**WORK REQUEST**.
Every line of the entries that holds the word "width" is to be copied.

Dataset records
....

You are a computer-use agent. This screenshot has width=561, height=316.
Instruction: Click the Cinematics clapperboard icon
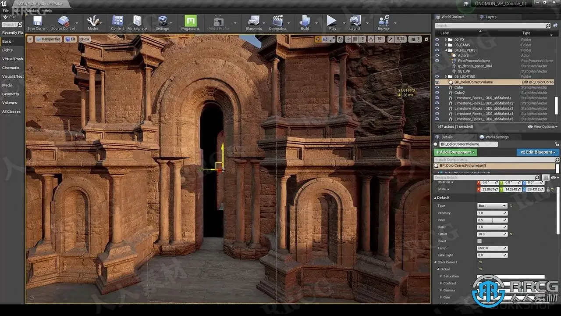pos(277,21)
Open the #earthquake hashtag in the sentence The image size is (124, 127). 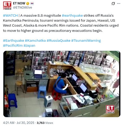(x=72, y=16)
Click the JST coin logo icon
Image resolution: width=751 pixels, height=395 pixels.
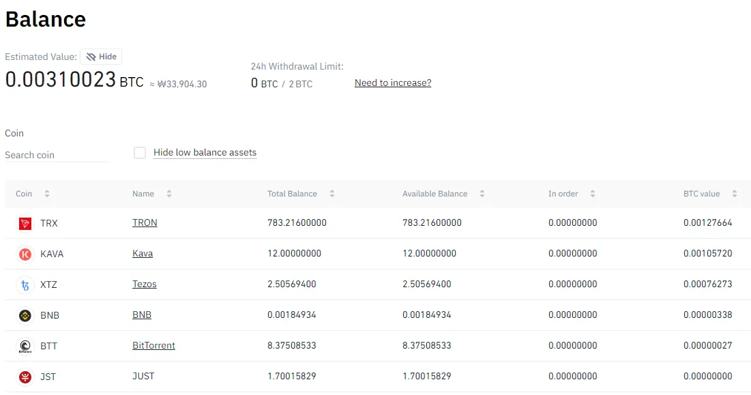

....

**RESPONSE**.
You are a computer-use agent. This screenshot has width=561, height=316.
Image resolution: width=751 pixels, height=395 pixels.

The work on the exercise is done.